As Nelson saw it, there were two ways of doing the business. An attempt might be made to cut the ships out of the anchorage, but that operation needed an offshore wind, and when such winds blew they were often squally and uncertain. The other method he reckoned surer. Indeed, it ‘could not fail of success, would immortalise the undertakers, ruin Spain, and has every prospect of raising our country to a higher pitch of wealth than she ever yet attained.’ Troops might be landed to seize the commanding heights and sever the town’s water supply, which passed through wooden troughs outside. Santa Cruz had never been regularly invested, Nelson believed, and had no fortifications comparable with those they had subdued in Corsica. If the sort of generous terms prepared for Porto Ferraio, Leghorn and Capraia were put to the Spaniards, and the rights of civilians protected,
there might be no battle at all. The hitch, thought Nelson, was the British army. Soldiers, he believed, ‘have not the same boldness in undertaking a political measure that we have’, but more troops and artillery than the fleet possessed were needed. He suggested that the garrison at Elba, which was then being evacuated, might serve, or that Jervis might persuade Governor Charles O’Hara to draw upon his garrison at Gibraltar.

This plan neatly dovetailed with a more altruistic proposal Nelson had already laid before his commander-in-chief.

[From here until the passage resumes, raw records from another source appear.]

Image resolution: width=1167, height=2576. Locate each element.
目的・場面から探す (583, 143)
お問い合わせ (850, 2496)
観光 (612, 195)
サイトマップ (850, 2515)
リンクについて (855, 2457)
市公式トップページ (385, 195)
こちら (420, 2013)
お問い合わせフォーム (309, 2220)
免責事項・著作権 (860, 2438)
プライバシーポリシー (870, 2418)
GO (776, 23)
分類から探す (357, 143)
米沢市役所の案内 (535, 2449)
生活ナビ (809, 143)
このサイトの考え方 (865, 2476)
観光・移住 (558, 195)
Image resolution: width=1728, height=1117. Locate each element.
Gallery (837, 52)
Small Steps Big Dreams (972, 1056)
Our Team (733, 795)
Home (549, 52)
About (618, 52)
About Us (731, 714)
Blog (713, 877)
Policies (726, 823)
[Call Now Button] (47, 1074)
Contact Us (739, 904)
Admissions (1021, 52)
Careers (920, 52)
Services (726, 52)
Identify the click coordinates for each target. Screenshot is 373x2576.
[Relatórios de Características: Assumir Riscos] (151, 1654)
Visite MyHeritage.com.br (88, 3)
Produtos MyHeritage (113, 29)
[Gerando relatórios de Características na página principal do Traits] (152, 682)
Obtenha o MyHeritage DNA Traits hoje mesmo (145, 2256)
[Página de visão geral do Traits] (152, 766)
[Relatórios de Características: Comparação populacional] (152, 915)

For some weeks he had been worrying about De Burgh and Fremantle, still isolated on Porto Ferraio. Final orders had now been given for its withdrawal, but Fremantle’s convoy had a long journey to reach Gibraltar, and was open to attack all the way. Since the middle of March, Nelson had been offering to go back with two or three ships of the line, and cover the convoy’s retreat. ‘My feelings are alive for the safety of our army from Elba,’ he told Jervis. Now the extraction of the Elba garrison with its three thousand seven hundred soldiers bore directly upon the new proposal to attack Santa Cruz.